Арс Скайкр и его молодой помощник Рапсоди 182.
Не спеша они шли к Тайгеру.
Мужчины остановились около обшарпанного магазинчика женской одежды, рассеянно глядя на вывеску “А.Виллиттс. Костюмы и Одежда”.
— У меня такое чувство, что нам пора кое-что выяснить, — сказал Арс. — Нам надо услышать, что есть на самом деле город. Мы попытаемся получить информацию из первых рук. От того, кто должен чувствовать его атмосферу гораздо сильнее нас. С этим парнем мы опустимся в самое его сердце. Но это будет не очень приятно.
Тьма.
Казалось, что она исходила от чёрных костюмов лётчиков реактивной авиации; образцы антиквариата, они висели строго и надменно на стенах магазина, напоминая похоронную процессию.
Костюмы Виллиттса — ископаемые человечества, как, впрочем, и сам костюмер. Он напоминал тех — у дверей Зала.
Глаза Виллиттса — выпуклые и сверкающие, делали его похожим на мёртвую крысу. Он никогда не ходил в Зал Босфора.
— Я — не полицейский, — говорил Арс. — Я просто любознательный. Мне хочется знать, почему вот так вы стоите здесь каждую ночь…
— В этом нет ничего предосудительного, — бормотал Виллиттс, опуская глаза. — Я ничего не делаю.
— Именно так. Вы ничего не делаете. Почему вы — и такие же, как вы, — стоите и ничего не делаете? О чем вы думаете? Что видите? Что чувствуете?
— Я занимаюсь бизнесом, — оправдывался Виллиттс. — Я занят. Разве вы не видите, что я занят?
— Я хочу знать, что вы чувствуете, как живёте, Виллиттс.
— Оставьте меня, пожалуйста!
— Ответьте на мои вопросы, и я уберусь.
— За нами не пропадёт, Виллиттс, — добавил молодой Рапсоди, подмигивая.

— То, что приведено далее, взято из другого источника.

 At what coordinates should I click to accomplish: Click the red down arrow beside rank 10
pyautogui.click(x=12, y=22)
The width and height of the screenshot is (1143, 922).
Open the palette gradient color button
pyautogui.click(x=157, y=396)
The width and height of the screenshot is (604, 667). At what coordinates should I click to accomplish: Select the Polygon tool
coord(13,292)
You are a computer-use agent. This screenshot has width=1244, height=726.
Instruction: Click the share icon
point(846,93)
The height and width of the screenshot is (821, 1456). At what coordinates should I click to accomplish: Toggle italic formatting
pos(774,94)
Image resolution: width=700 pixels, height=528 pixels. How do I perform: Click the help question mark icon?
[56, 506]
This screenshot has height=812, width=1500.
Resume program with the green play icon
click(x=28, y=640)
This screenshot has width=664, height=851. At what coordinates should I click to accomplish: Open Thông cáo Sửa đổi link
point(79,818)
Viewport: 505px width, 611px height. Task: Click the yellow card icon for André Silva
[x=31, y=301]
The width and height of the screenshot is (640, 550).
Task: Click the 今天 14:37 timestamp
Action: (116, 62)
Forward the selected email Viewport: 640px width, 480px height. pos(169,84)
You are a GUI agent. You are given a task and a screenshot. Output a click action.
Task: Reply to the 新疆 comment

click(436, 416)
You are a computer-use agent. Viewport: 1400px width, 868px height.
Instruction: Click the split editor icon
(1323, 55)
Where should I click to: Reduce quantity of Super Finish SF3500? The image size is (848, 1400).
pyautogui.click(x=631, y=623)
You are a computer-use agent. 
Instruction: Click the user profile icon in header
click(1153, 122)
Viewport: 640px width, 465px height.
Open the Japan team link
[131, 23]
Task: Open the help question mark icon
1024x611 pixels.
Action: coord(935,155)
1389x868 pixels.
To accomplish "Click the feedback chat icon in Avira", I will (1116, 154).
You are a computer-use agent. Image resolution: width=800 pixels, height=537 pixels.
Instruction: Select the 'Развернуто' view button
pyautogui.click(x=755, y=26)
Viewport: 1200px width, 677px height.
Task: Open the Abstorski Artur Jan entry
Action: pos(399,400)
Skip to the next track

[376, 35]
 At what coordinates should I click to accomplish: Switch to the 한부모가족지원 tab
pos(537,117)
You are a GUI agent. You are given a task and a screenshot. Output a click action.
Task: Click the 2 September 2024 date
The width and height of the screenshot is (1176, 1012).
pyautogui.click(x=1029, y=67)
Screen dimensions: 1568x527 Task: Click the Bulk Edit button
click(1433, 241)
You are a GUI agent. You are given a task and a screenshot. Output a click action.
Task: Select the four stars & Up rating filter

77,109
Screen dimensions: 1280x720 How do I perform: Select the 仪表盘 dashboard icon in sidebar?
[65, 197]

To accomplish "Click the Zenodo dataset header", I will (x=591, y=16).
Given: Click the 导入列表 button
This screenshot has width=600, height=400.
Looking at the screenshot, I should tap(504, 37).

Глаза костюмера отливали хитрецой. Он облизал губы. Виллиттс выглядел уставшим, краска отхлынула от лица.
— Оставьте меня в покое, — умолял он. — Это — единственное, о чём я вас прошу. Оставьте меня в покое. Я же ничего не сделал вам, правда? Покупатель может зайти в любой момент. Я не буду отвечать на ваши вопросы. А теперь, пожалуйста, уходите.